Let the sunshine in

Light therapy lamps in the library help fight the winter blahs.

Jennifer Wagner
February 7, 2020
Light therapy lamps are a new addition to the Class of 1945 Library.

Light therapy lamps are a new addition to the Class of 1945 Library. 

There are some bright new fixtures in the Academy Library — and they provide much more than ample illumination for reading.

Five desktop light-therapy lamps installed in the Library’s second floor Lawrence Listening Room help students suffering from the effects of seasonal affective disorder, or SAD, a pattern of depression common in late fall and winter when sunshine is at a minimum.

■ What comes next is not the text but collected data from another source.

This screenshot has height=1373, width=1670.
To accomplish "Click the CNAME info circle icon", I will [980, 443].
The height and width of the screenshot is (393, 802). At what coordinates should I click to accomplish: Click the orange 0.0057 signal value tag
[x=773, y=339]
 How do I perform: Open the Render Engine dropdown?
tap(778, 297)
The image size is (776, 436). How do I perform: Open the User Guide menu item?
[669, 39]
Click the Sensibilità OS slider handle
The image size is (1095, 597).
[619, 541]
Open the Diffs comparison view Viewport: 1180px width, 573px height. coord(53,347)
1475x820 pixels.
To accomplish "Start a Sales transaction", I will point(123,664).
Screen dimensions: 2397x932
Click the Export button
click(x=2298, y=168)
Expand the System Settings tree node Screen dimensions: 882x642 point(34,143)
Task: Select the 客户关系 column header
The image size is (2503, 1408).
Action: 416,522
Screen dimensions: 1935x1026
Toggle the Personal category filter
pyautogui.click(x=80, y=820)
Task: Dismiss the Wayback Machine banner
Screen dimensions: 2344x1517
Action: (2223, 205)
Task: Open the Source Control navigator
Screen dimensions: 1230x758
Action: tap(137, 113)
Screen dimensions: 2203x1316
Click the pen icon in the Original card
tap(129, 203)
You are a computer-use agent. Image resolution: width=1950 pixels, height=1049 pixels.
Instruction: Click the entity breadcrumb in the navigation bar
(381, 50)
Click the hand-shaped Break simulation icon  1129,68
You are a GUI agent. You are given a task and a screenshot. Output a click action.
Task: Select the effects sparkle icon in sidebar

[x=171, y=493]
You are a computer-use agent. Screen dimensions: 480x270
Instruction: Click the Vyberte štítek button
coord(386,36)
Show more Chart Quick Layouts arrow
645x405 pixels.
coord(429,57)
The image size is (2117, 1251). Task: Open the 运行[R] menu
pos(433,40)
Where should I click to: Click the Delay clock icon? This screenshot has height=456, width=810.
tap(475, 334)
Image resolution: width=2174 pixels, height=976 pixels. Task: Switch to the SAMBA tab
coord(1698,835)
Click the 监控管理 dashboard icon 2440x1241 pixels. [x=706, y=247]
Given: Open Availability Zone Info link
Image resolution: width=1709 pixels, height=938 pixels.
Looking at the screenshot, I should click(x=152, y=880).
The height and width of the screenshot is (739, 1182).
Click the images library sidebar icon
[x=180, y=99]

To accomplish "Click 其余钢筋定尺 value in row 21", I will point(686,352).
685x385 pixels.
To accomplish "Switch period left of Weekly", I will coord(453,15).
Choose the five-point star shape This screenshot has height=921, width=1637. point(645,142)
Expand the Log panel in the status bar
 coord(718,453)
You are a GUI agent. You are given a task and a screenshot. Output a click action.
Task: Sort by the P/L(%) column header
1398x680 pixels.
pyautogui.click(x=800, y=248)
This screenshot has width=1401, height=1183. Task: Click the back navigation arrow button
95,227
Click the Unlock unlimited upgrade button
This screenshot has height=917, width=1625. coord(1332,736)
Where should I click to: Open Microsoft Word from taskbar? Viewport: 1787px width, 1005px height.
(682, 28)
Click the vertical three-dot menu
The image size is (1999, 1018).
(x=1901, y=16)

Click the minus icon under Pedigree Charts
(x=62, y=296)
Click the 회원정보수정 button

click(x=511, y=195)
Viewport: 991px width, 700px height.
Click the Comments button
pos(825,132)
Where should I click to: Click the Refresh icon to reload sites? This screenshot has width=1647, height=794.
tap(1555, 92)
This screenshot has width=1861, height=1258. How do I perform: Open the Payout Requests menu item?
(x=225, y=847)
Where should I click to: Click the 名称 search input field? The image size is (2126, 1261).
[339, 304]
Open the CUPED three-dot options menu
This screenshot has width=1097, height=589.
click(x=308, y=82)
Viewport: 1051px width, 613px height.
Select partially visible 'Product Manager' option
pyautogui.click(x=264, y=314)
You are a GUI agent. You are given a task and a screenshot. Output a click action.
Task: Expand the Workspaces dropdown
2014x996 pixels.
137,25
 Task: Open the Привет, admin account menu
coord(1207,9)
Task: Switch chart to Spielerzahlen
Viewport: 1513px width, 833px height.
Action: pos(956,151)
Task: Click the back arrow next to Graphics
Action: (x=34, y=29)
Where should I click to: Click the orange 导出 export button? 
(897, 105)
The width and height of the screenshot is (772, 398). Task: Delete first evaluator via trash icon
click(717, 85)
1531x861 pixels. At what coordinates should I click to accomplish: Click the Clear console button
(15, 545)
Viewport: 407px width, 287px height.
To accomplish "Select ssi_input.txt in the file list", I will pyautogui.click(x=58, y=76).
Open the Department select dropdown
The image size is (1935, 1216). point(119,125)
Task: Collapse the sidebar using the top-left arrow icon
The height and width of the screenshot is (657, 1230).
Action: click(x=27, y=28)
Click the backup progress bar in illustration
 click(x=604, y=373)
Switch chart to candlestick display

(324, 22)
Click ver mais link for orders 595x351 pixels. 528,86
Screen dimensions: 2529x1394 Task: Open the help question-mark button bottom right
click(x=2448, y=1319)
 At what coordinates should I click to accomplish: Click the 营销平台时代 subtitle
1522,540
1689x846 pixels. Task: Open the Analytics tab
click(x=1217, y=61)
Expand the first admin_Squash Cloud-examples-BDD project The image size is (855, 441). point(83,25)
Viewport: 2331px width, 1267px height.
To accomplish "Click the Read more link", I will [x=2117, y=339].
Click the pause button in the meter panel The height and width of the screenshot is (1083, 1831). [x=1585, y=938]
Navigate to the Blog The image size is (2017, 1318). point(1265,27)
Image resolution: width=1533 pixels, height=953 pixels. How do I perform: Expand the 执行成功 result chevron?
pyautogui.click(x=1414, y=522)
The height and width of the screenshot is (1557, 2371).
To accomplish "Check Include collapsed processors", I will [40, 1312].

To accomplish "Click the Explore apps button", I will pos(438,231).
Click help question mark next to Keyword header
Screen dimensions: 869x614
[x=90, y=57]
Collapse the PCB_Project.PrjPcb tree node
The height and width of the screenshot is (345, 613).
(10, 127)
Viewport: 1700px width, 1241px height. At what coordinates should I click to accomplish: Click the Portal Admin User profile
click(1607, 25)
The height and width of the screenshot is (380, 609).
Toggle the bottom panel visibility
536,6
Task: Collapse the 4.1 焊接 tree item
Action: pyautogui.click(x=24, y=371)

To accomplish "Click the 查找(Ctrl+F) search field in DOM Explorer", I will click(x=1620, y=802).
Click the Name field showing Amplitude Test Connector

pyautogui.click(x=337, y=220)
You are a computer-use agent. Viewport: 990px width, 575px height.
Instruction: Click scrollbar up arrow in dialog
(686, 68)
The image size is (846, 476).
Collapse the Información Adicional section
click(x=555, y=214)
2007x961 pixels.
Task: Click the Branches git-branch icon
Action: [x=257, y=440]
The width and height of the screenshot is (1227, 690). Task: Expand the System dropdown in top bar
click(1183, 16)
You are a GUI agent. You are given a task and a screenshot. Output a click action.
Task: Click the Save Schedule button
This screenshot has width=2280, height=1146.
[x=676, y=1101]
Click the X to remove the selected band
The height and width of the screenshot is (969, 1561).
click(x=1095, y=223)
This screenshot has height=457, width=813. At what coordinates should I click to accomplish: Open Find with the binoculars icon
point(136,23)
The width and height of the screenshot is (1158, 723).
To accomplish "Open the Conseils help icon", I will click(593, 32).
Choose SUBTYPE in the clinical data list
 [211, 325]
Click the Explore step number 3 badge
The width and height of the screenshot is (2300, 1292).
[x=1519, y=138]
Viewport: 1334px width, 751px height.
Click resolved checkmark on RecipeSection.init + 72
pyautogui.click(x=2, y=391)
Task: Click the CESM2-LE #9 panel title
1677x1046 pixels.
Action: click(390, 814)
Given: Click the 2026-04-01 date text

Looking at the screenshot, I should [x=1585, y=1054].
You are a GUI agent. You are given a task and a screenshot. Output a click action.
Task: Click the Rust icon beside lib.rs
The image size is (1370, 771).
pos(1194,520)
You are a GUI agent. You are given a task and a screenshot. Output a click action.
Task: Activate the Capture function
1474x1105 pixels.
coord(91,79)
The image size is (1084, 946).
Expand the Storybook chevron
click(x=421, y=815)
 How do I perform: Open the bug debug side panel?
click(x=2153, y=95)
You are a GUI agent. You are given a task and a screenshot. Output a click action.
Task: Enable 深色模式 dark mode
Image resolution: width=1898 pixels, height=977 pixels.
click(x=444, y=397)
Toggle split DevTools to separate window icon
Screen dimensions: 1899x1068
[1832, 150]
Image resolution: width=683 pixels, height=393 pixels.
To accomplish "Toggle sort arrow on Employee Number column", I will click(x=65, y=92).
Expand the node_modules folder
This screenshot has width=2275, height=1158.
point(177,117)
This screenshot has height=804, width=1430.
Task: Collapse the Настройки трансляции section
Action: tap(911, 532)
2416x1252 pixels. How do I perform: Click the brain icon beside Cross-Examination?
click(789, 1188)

Light therapy is the latest addition to a concerted student wellness campaign promoted across campus by the Counseling and Psychological Services department that is aimed at reaching students wherever they may be. Along with exercise, healthy eating and rest, the CAPS team explains in an informational brochure, exposure to bright light can be an effective treatment for some of SAD’s most common symptoms: sadness, irritability and anxiety.

“This is our first academic year launching the stations,” CAPS Director Szu-Hui Lee says. “Kids are using them and having positive reactions.”

During light-therapy sessions, students sit a foot or so from the light box for up to 60 minutes a day. The box is outfitted with a collection of fluorescent or LED strips that give off 10,000 lumens of artificial light and emit a full spectrum of light wavelengths. Like natural sunrays, the lamp’s light helps the body synthesize vitamin D. A plastic screen cover blocks potentially harmful ultraviolet rays.

Introduction of the light-therapy lamps came thanks to support from The Peter Freeman Lawrence Listening Room Fund, established in 1981 to endow the Lawrence Listening Room. Cozy new chairs, pleasing artwork and desks, custom-built by PEA carpenters using reclaimed wood, were also added this winter to enhance the overall experience students have when appreciating the Listening Room’s vast collection of music.

“It’s a nice calming space for [students] to hang out and do their work,” Lee says. “It is a wonderful resource and it also expands our reach from the Health Center.”

Light-therapy stations can be reserved in advance by calling the Lamont Health and Wellness Center.